• **PAGE EXTRACT**:
Please help provide information about the failure / bug.

# Steps to Reproduce

Please provide detailed steps for reproducing the issue. We are not sitting in front of your screen, so the more detail the better.

0. python-mvenv powerinfer && source powerinfer/bin/activate
1. git pull
2. run build (I made a sh file to do this
cat make.sh
# Replace '1100' to your card architecture name, you can get it by rocminfo
CC=/opt/rocm/llvm/bin/clang CXX=/opt/rocm/llvm/bin/clang++ cmake -S . -B build -DLLAMA_HIPBLAS=on -DAMDGPU_TARGETS=gfx1151
4. source make.sh script
5. Watch it fail due to strong type errors

# Failure Logs

~/PowerInfer# git status
On branch main
Your branch is up to date with 'origin/main'.

Untracked files:
  (use "git add <file>..." to include in what will be committed)
        make.sh

nothing added to commit but untracked files present (use "git add" to track)

• **EXERCISES**:
A. Copy the bug report from "# Failure Logs" up to and including "will be committed)", swapping "branch" for "checkout".
B. Shorten the bug report's paragraph that starts "Please provide detailed steps" into a single brief sentence that keeps its main points.
Use only the bug report when answering.

• **SOURCE DATA**:
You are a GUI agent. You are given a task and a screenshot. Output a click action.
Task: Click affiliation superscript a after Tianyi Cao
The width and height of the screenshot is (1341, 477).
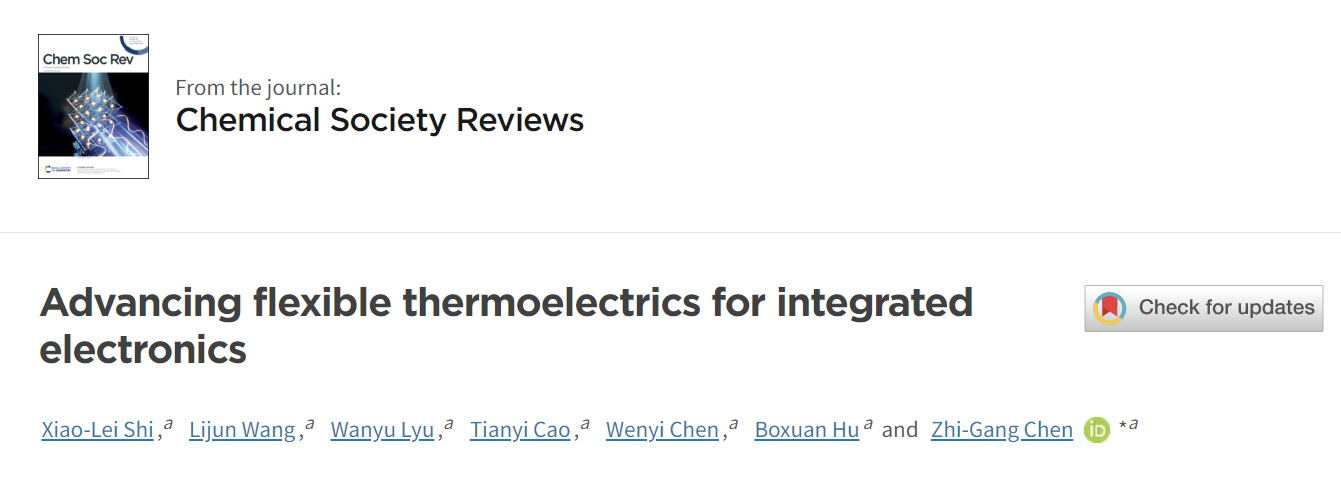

• **ANSWERS FOR THE TASKS**:
A.
# Failure Logs

~/PowerInfer# git status
On checkout main
Your checkout is up to date with 'origin/main'.

Untracked files:
  (use "git add <file>..." to include in what will be committed)

B. Give detailed steps to reproduce the issue, since the more detail, the better when no one can see your screen.